Pain is something we just don't talk about.  We put on a smile, think positive, and keep our chin up.  But Pain always has a way of finding us.  Pain is there in the 1 glass of wine at happy hour that turns in to 3 or 4, in the box of donuts, the short temper with our loved ones, the inability to get up off the couch and just DO SOMETHING. Pain keeps us stuck and paralyzed.

Iylana Vanzant says that pain means
PAY
ATTENTION
INWARD
NOW

I love this message.  Whenever we find ourselves feeling lost, alone, insecure and overwhelmed--it doesn't mean we need to put on a smile and think positive…it means we need to look inward and look at what we are running from.  What story is playing there that we just don't want to see? What belief system do we have playing unconsciously that we are trying to avoid?  What truth are we just not admitting out loud?

Inevitably where there is emotional pain, there is a story or a belief that needs to be expressed and released.  Unfortunately pain is a part of life…but it is just a part…it doesn't need to encompass our whole life.  Only when we can find healthy outlets to explore, express and release our pain will it enable us to move forward into happier more fulfilling lives.   And then rinse and repeat.  Anytime you have a feeling of PAIN--pay attention inward now---explore, express and release.

_INFORMATION SUPPLIED_.
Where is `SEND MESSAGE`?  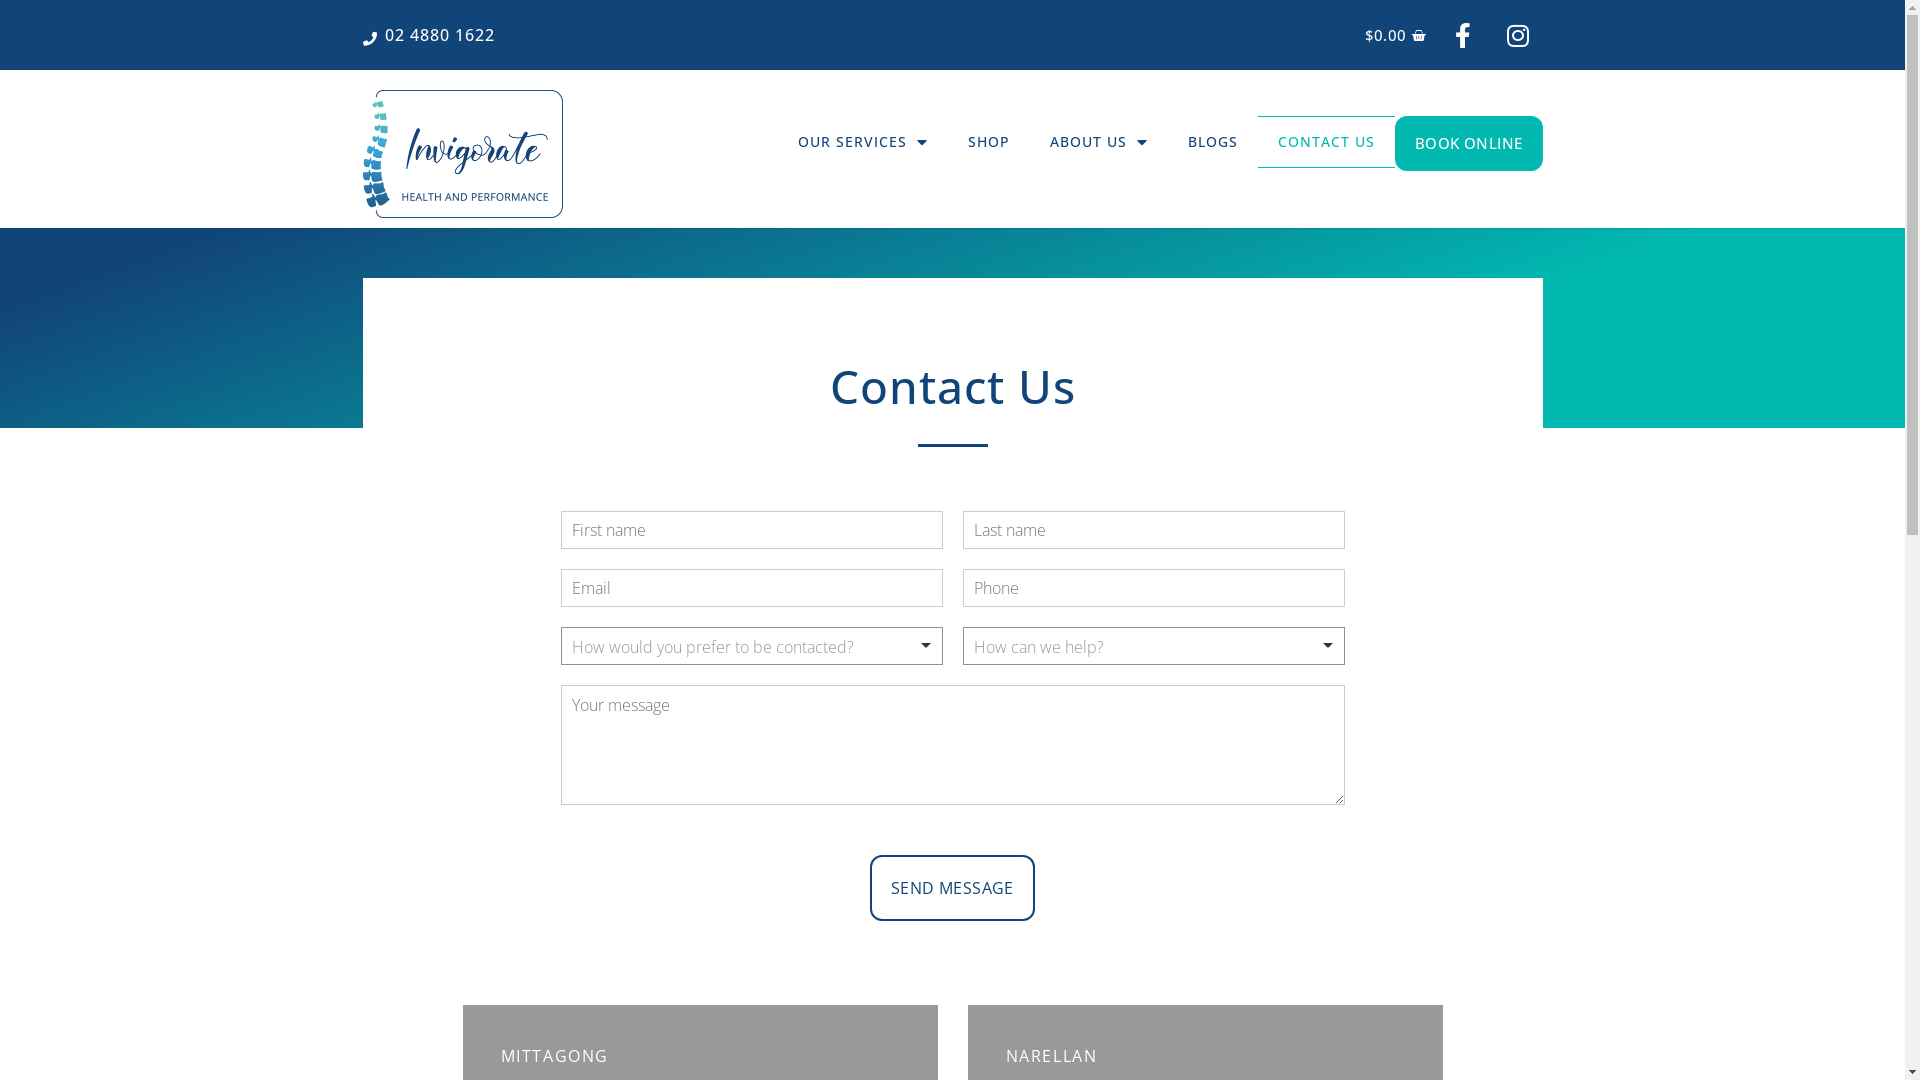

_GIVEN PROBLEM A_. In the passage on pain, what does Iylana Vanzant say the word pain stands for?
_GIVEN PROBLEM B_. Decide whether each statement agrees with the passage on pain, answering yes or no and quoting the words of the passage that settle it. (i) Pain must take over our whole life. (ii) A box of donuts is named as a place where pain shows up. (iii) Pain keeps us stuck and paralyzed.
The data above is separate material, unrelated to the passage on pain.

_COMPLETE OUTPUT A_. Pay Attention Inward Now.

_COMPLETE OUTPUT B_.
(i) No: "it doesn't need to encompass our whole life."
(ii) Yes: "in the box of donuts"
(iii) Yes: "Pain keeps us stuck and paralyzed."